Set task:
Render the part of the listing below that opens with the line containing "Image resolution: width=748" and runs through the end of the listing as a JSON list of strings, one string per line, with blank lines left out. Omit the pictures.

Stored records:
* * * * * * * * *

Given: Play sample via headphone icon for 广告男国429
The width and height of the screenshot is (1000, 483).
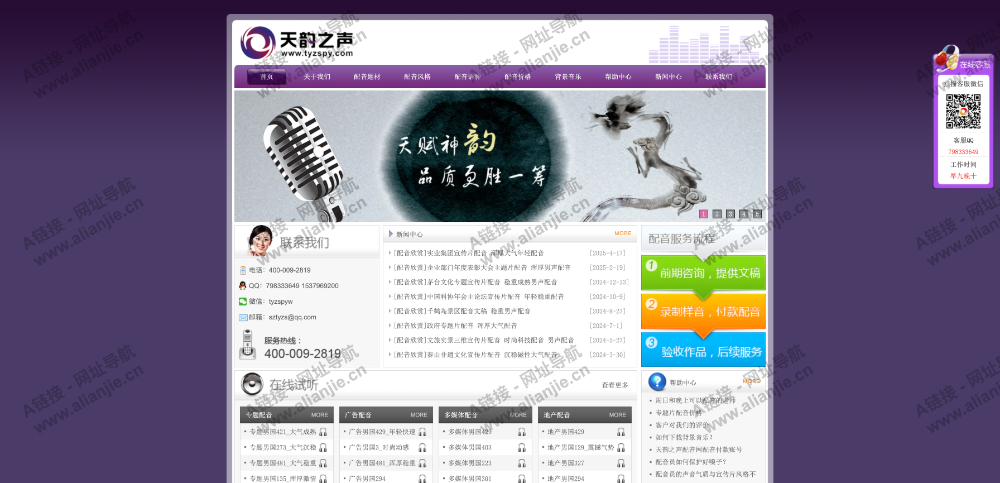Looking at the screenshot, I should (x=422, y=432).
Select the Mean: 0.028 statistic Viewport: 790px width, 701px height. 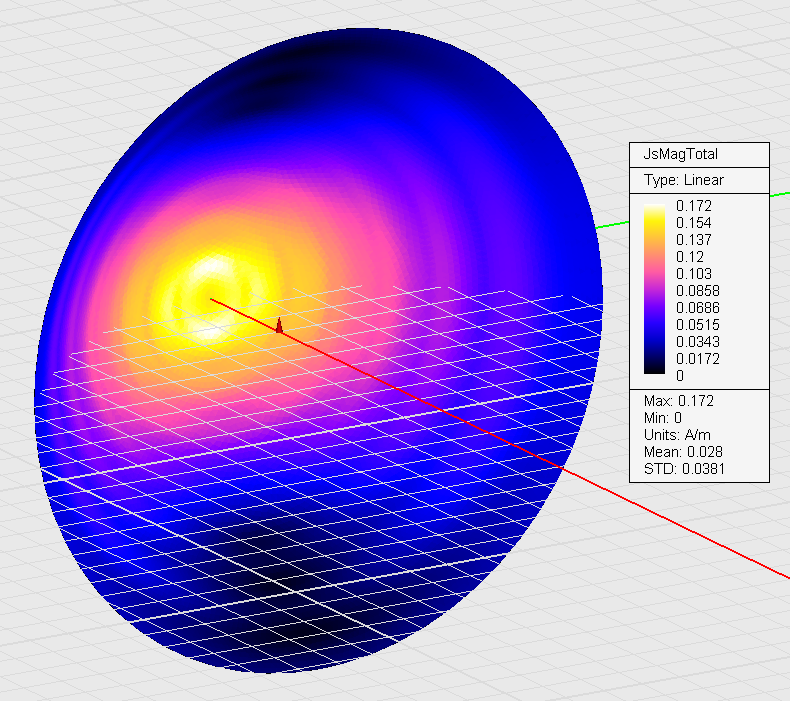(x=681, y=452)
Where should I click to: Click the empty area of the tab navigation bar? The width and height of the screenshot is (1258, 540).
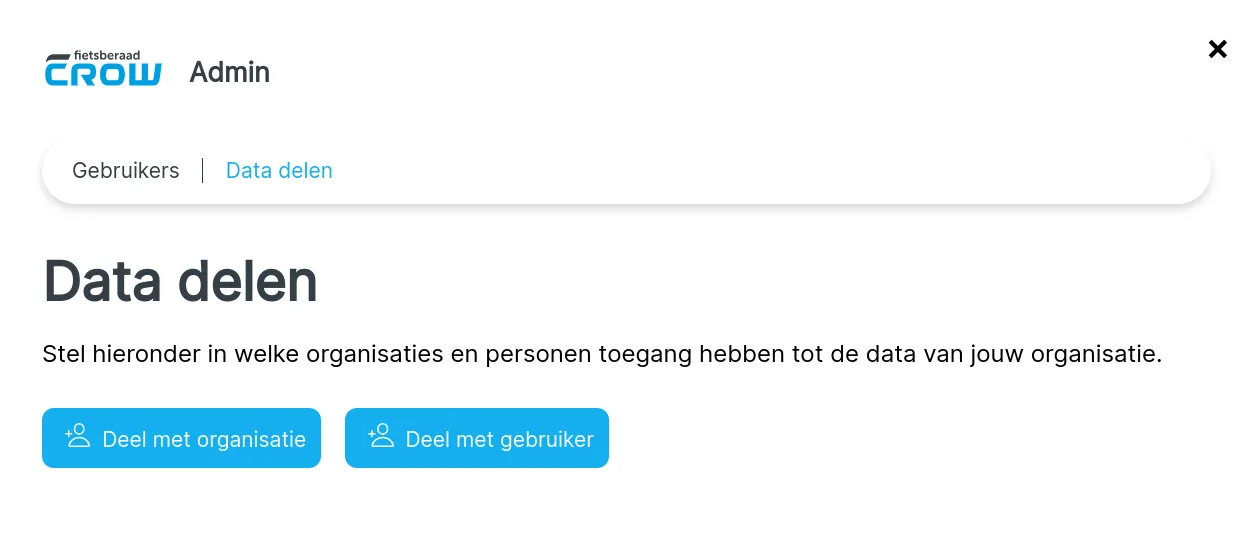(x=760, y=171)
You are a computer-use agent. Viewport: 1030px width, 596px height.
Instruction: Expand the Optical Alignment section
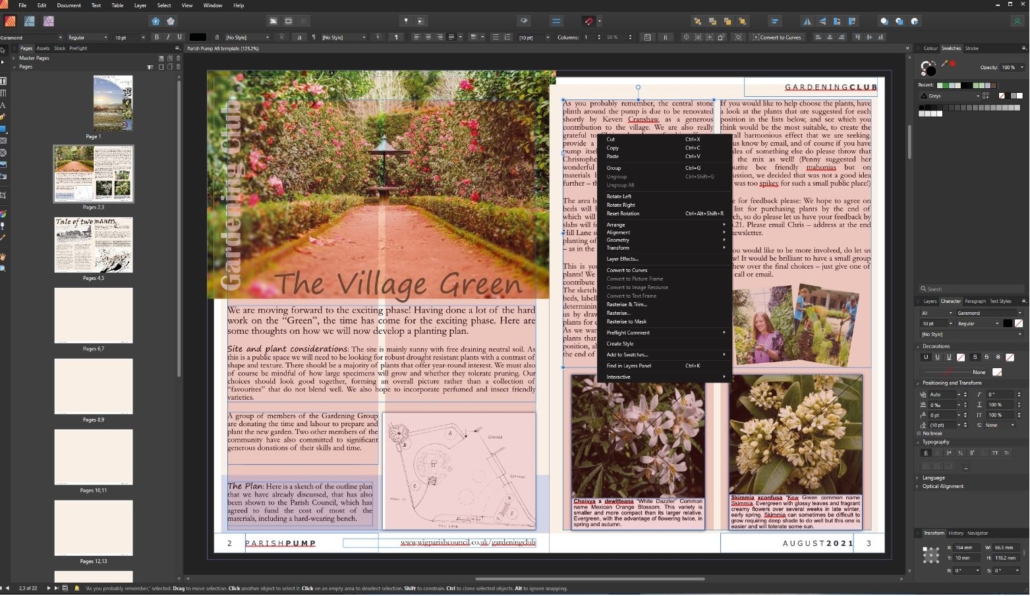(x=940, y=486)
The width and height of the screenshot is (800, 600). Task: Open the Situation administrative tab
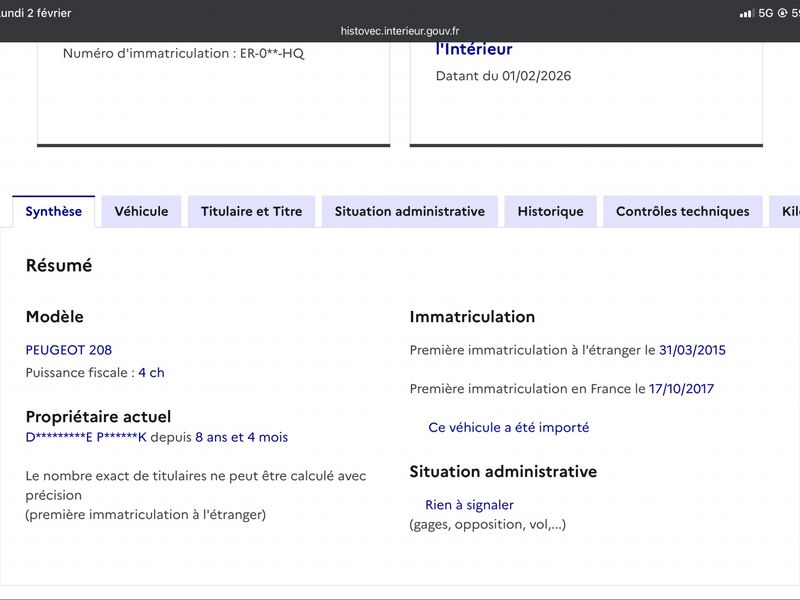tap(410, 211)
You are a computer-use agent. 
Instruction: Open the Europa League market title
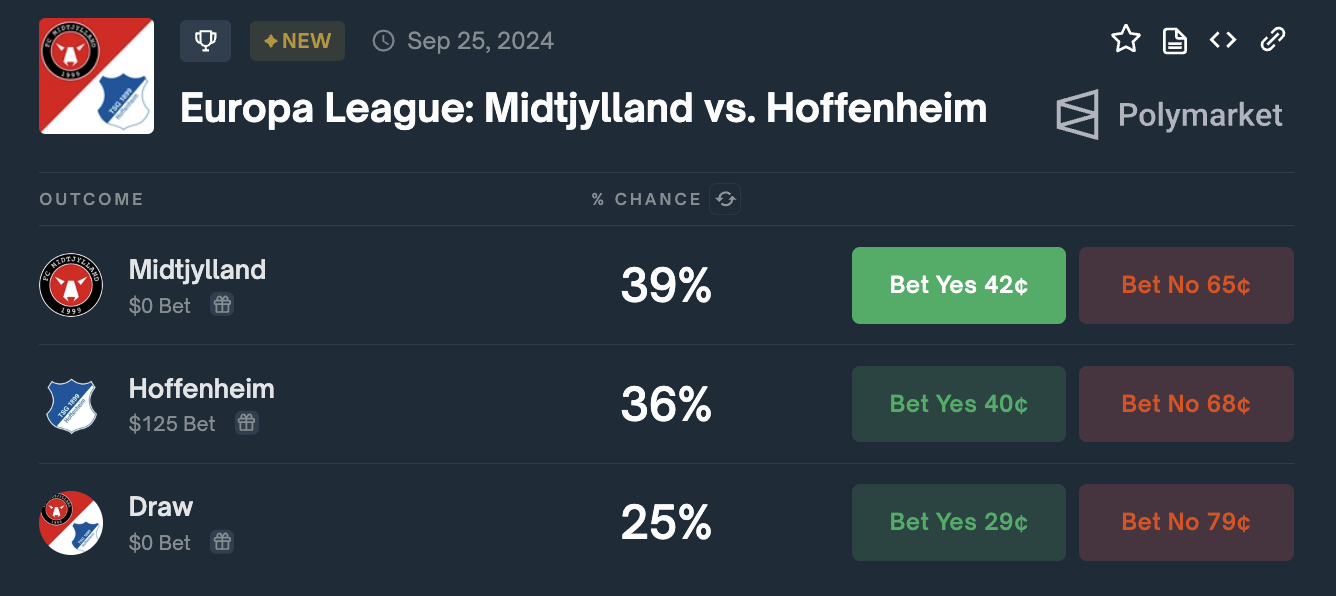click(x=583, y=108)
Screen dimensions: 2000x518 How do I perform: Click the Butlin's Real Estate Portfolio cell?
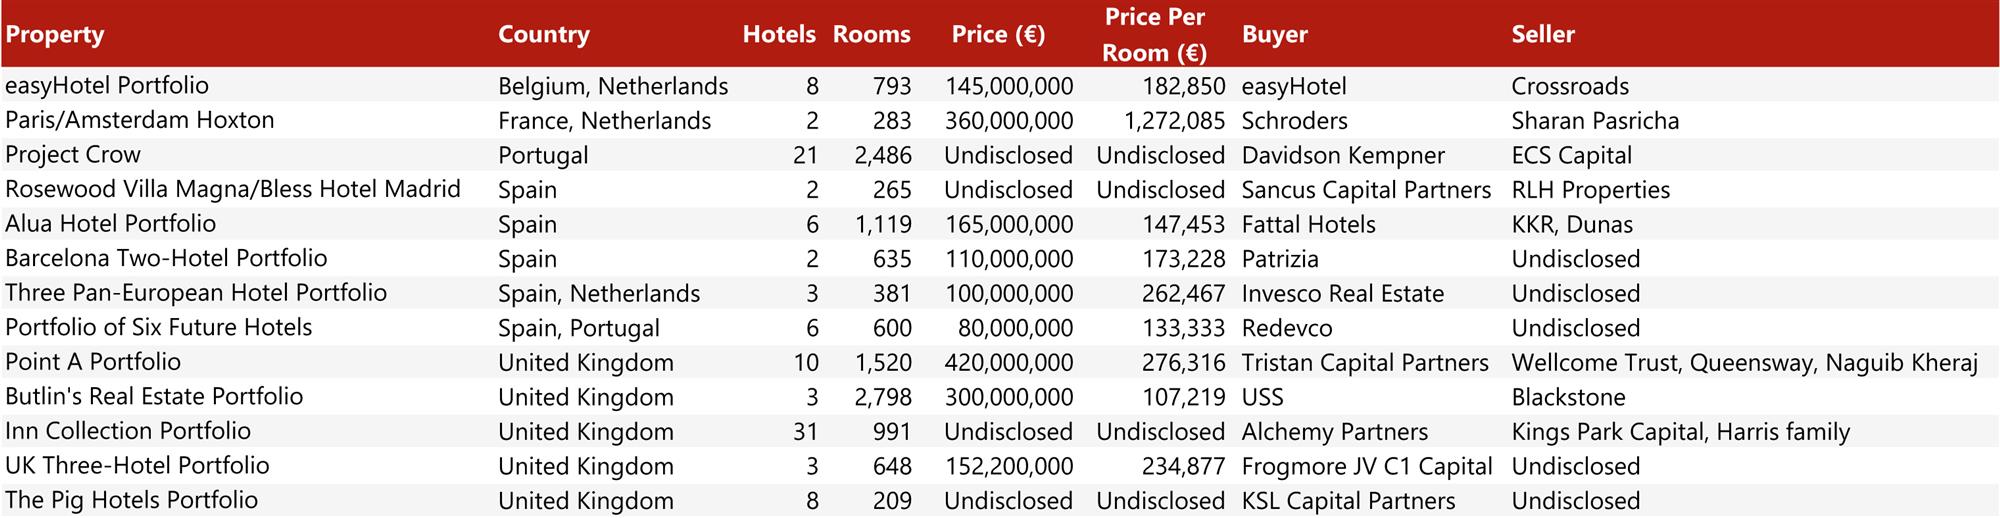[x=154, y=397]
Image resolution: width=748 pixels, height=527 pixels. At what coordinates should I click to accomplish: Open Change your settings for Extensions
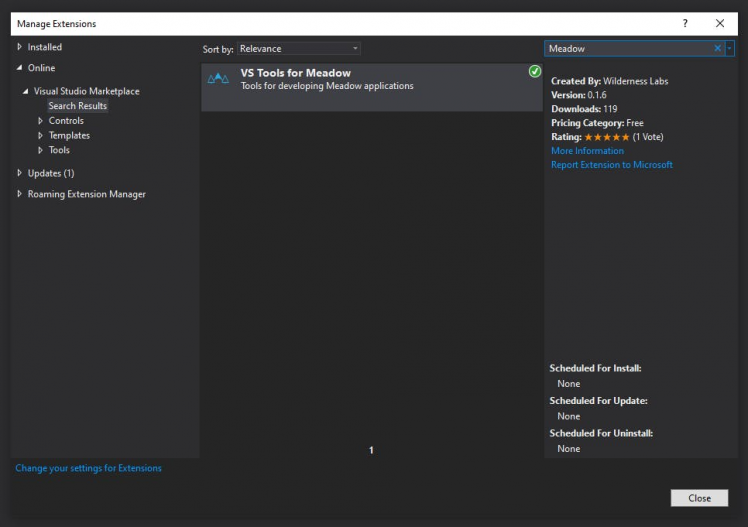tap(88, 468)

* * * * * * * * *

Expected answer:
[
  "Image resolution: width=748 pixels, height=527 pixels. At what coordinates should I click to accomplish: Open Change your settings for Extensions",
  "tap(88, 468)"
]